- Bhupatinagar Location in West Bengal, India Bhupatinagar Bhupatinagar (India)
- Coordinates: 22°00′02.4″N 87°43′41.3″E﻿ / ﻿22.000667°N 87.728139°E
- Country: India
- State: West Bengal
- District: Purba Medinipur

Population (2011)
- • Total: 5,149

Languages
- • Official: Bengali, English
- Time zone: UTC+5:30 (IST)
- PIN: 721425 (Bhupatinagar)
- Lok Sabha constituency: Kanthi
- Vidhan Sabha constituency: Bhagabanpur
- Website: purbamedinipur.gov.in

= Bhupatinagar =

Bhupatinagar is a village, in Bhagabanpur II CD block in Contai subdivision of Purba Medinipur district in the state of West Bengal, India.

==Geography==

===Police station===
Bhupatinagar police station has jurisdiction over Bhagabanpur II CD block. It covers an area of 179.23 km^{2} with a population of 14,258.

===CD block HQ===
The headquarters of Bhagabanpur II CD block are located at Bhupatinagar.

===Urbanisation===
93.55% of the population of Contai subdivision live in the rural areas. Only 6.45% of the population live in the urban areas and it is considerably behind Haldia subdivision in urbanization, where 20.81% of the population live in urban areas.

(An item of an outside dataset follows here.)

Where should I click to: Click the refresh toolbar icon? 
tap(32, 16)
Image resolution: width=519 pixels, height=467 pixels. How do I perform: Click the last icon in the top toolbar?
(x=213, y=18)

Note: The map alongside presents some of the notable locations in the subdivision. All places marked in the map are linked in the larger full screen map.

==Demographics==
As per 2011 Census of India Bhupatinagar had a total population of 5,149 of which 2,661 (52%) were males and 2,488 (48%) were females. Population below 6 years was 468. The total number of literates in Bhupatinagar was 4,413 (94.27% of the population over 6 years).

==Transport==
Lalat-Janka Road passes through Bhupatinagar.

==Education==
Mugberia Gangadhar Mahavidyalaya was established in 1964. It is affiliated to Vidyasagar University and offers courses in arts, science and commerce. It also offers degree and post-graduate courses in physical education. The college is named after Raisaheb Gangadhar Nanda.

==Healthcare==
Bhupatinagar Mugberia Rural Hospital at Bhupatinagar (with 30 beds) is the main medical facility in Bhagabanpur II CD block. There are primary health centres at Barberia (with 10 beds) and Simulia (with 6 beds).